- _WHAT TO DO_
Return the records in full, exactly as given.

Records contained in a dataset
────────
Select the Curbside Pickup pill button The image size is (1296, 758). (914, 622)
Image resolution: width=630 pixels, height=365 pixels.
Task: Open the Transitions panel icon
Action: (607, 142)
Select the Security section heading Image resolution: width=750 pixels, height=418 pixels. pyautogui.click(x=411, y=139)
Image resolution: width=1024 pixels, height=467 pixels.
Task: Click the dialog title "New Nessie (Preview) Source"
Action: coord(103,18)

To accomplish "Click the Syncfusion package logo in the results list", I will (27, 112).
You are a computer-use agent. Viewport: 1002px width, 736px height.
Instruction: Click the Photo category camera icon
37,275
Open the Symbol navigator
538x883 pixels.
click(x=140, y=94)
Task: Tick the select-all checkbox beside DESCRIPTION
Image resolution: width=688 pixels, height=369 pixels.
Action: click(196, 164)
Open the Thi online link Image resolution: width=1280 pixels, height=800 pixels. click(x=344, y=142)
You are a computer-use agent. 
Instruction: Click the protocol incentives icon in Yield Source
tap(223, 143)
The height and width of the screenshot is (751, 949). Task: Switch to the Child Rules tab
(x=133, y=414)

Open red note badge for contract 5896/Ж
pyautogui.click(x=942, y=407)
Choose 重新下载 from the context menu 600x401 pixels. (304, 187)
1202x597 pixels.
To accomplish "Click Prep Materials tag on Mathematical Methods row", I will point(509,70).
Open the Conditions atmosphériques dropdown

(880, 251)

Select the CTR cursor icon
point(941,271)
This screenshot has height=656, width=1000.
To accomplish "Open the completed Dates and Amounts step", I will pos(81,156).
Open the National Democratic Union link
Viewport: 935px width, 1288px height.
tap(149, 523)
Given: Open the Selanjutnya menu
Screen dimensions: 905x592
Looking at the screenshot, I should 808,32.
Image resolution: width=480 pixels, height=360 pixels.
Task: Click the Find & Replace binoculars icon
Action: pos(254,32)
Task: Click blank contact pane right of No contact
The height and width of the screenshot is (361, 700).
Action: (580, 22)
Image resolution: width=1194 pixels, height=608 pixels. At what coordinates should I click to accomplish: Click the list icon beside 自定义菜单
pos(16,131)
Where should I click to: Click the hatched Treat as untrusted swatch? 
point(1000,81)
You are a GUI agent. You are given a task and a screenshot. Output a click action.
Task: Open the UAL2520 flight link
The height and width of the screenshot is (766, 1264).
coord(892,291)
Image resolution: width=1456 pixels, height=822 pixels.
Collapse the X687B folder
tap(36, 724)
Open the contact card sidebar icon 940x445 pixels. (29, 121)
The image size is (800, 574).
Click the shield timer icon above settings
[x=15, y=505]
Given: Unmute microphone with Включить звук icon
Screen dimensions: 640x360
────────
- _REPLY TO THE EXERCISE_
Select the Curbside Pickup pill button The image size is (1296, 758). (914, 622)
Image resolution: width=630 pixels, height=365 pixels.
Task: Open the Transitions panel icon
Action: (607, 142)
Select the Security section heading Image resolution: width=750 pixels, height=418 pixels. pyautogui.click(x=411, y=139)
Image resolution: width=1024 pixels, height=467 pixels.
Task: Click the dialog title "New Nessie (Preview) Source"
Action: coord(103,18)

To accomplish "Click the Syncfusion package logo in the results list", I will (27, 112).
You are a computer-use agent. Viewport: 1002px width, 736px height.
Instruction: Click the Photo category camera icon
37,275
Open the Symbol navigator
538x883 pixels.
click(x=140, y=94)
Task: Tick the select-all checkbox beside DESCRIPTION
Image resolution: width=688 pixels, height=369 pixels.
Action: click(196, 164)
Open the Thi online link Image resolution: width=1280 pixels, height=800 pixels. click(x=344, y=142)
You are a computer-use agent. 
Instruction: Click the protocol incentives icon in Yield Source
tap(223, 143)
The height and width of the screenshot is (751, 949). Task: Switch to the Child Rules tab
(x=133, y=414)

Open red note badge for contract 5896/Ж
pyautogui.click(x=942, y=407)
Choose 重新下载 from the context menu 600x401 pixels. (304, 187)
1202x597 pixels.
To accomplish "Click Prep Materials tag on Mathematical Methods row", I will point(509,70).
Open the Conditions atmosphériques dropdown

(880, 251)

Select the CTR cursor icon
point(941,271)
This screenshot has height=656, width=1000.
To accomplish "Open the completed Dates and Amounts step", I will pos(81,156).
Open the National Democratic Union link
Viewport: 935px width, 1288px height.
tap(149, 523)
Given: Open the Selanjutnya menu
Screen dimensions: 905x592
Looking at the screenshot, I should 808,32.
Image resolution: width=480 pixels, height=360 pixels.
Task: Click the Find & Replace binoculars icon
Action: pos(254,32)
Task: Click blank contact pane right of No contact
The height and width of the screenshot is (361, 700).
Action: (580, 22)
Image resolution: width=1194 pixels, height=608 pixels. At what coordinates should I click to accomplish: Click the list icon beside 自定义菜单
pos(16,131)
Where should I click to: Click the hatched Treat as untrusted swatch? 
point(1000,81)
You are a GUI agent. You are given a task and a screenshot. Output a click action.
Task: Open the UAL2520 flight link
The height and width of the screenshot is (766, 1264).
coord(892,291)
Image resolution: width=1456 pixels, height=822 pixels.
Collapse the X687B folder
tap(36, 724)
Open the contact card sidebar icon 940x445 pixels. (29, 121)
The image size is (800, 574).
Click the shield timer icon above settings
[x=15, y=505]
Given: Unmute microphone with Включить звук icon
Screen dimensions: 640x360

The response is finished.